Fascinating, isn’t it? There is a window of opportunity. The brain is an extremely plastic organ. However, two kinds of things seem to happen early on with regard to language. One: lifelong neural pathways are created, like those in your aunt’s mind. Two: pruning of pathways that kids were born with but that weren’t used also occurs. Kids are born with neural machinery capable of learning ANY human language, and then they lose the parts of that machinery not needed for the language that they happen to hear spoken around them. So, for example, the ability to distinguish some phonetic features not found in the native tongue falls off rapidly–kids can hear them and learn to use them but adults can’t even hear them. Pinker gives popular accounts of both in The Language Instinct.
Robert – I don’t know for sure but it is possible thar epigenetics may be involved in the differences between language learning in children and language learning in adults. Epigenetics is not only involved in controlling the differences in gene expression in different tissues but it is also involved in controlling the expression of genes at different life stages. For example humans have coding for three different hemoglobin molecules a fetal form, a juvenile form and an adult form.

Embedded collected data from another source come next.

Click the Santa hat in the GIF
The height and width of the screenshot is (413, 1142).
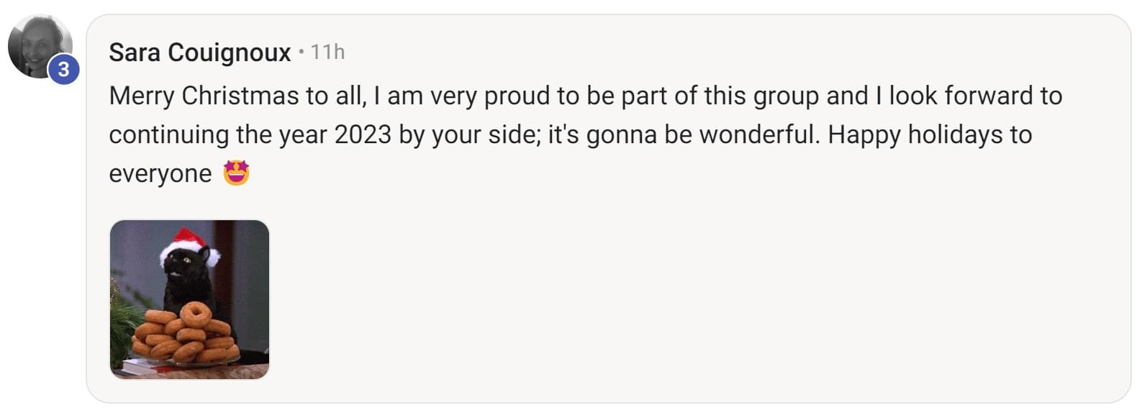[x=186, y=245]
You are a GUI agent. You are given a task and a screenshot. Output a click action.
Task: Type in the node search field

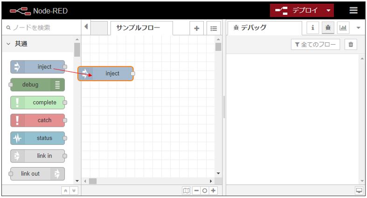[x=41, y=28]
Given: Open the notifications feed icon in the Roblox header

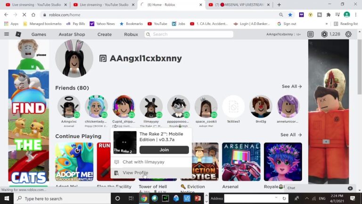Looking at the screenshot, I should (310, 34).
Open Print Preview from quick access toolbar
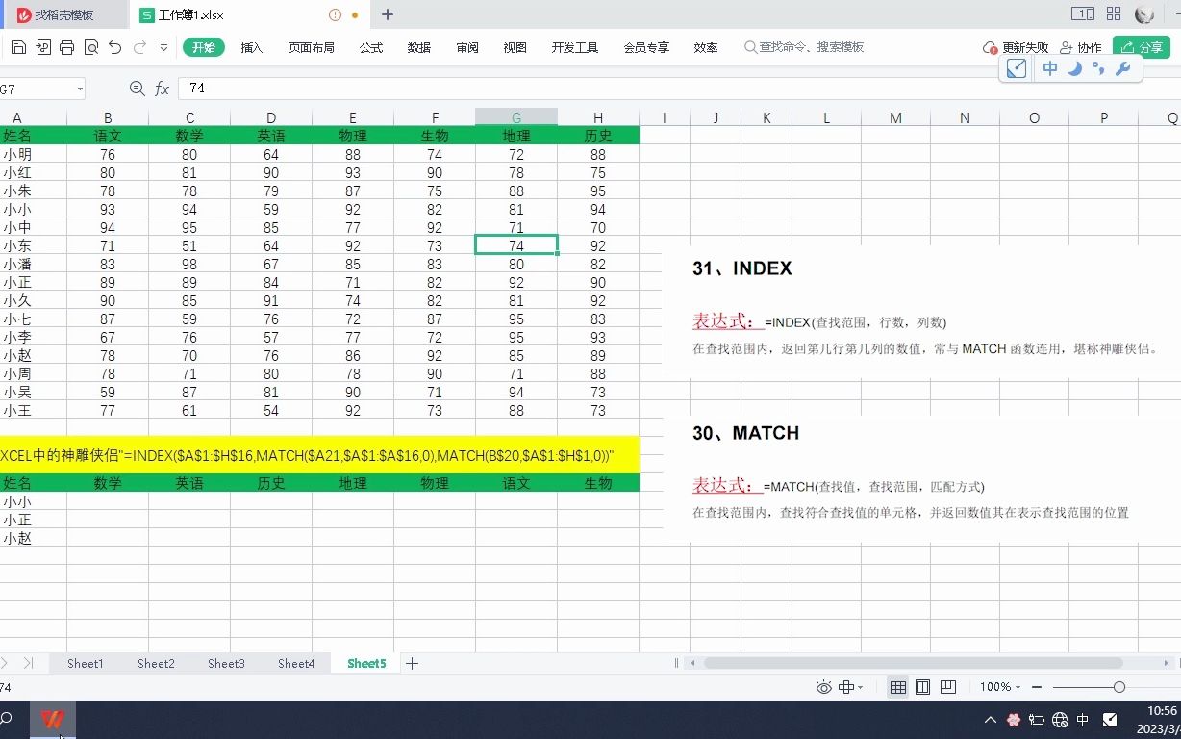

Epigenetic mechanisms successivey turn the genes for these three types of hemoglobin on and off in a person’s life. Perhaps some genes involved in language learning are turned off after puberty.
This is a fascinating possibility, Jim. We know that these linguistic clocks exist, but we don’t know what their mechanisms are.
I have long said that if I were starting my career over again, today, that I would go into genetics. There is so much of interest happening there right now. Genetics and brain-computer interfaces are going to change everything utterly very, very soon.